[Dataset excerpts]
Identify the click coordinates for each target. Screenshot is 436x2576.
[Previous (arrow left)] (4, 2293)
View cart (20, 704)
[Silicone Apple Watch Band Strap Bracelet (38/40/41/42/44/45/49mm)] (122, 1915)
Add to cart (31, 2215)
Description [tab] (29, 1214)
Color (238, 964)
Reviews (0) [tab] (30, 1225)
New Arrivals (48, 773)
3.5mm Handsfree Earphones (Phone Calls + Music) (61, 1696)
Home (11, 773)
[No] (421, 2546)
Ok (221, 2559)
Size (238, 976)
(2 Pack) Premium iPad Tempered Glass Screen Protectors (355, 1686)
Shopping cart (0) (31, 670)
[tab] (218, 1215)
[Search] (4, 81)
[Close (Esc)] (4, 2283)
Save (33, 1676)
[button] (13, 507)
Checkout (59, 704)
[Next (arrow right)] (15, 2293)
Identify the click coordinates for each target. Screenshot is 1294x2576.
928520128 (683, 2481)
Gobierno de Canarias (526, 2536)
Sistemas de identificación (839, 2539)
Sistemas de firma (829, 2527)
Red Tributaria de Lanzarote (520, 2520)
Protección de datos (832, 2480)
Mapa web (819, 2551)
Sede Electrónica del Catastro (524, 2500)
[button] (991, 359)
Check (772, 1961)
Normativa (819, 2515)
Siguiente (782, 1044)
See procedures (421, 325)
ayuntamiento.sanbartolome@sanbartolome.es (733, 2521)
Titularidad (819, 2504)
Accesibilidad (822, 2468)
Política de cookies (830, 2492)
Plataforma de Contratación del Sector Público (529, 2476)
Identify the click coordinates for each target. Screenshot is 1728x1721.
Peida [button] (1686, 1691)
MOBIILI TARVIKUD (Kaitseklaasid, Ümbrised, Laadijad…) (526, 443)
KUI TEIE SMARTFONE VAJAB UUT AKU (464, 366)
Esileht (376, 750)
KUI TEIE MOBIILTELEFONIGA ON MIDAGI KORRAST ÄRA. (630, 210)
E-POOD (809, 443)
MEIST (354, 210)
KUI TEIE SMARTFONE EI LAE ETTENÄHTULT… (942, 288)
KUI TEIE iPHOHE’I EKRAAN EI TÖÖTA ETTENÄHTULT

To do ▸ Locate "See procedures (421, 325)" in the data above. Then repeat, exactly, its line and each line after it through the last, adding nothing.

Exercise output ▸
See procedures (421, 325)
ayuntamiento.sanbartolome@sanbartolome.es (733, 2521)
Titularidad (819, 2504)
Accesibilidad (822, 2468)
Política de cookies (830, 2492)
Plataforma de Contratación del Sector Público (529, 2476)
Identify the click coordinates for each target. Screenshot is 1728x1721.
Peida [button] (1686, 1691)
MOBIILI TARVIKUD (Kaitseklaasid, Ümbrised, Laadijad…) (526, 443)
KUI TEIE SMARTFONE VAJAB UUT AKU (464, 366)
Esileht (376, 750)
KUI TEIE MOBIILTELEFONIGA ON MIDAGI KORRAST ÄRA. (630, 210)
E-POOD (809, 443)
MEIST (354, 210)
KUI TEIE SMARTFONE EI LAE ETTENÄHTULT… (942, 288)
KUI TEIE iPHOHE’I EKRAAN EI TÖÖTA ETTENÄHTULT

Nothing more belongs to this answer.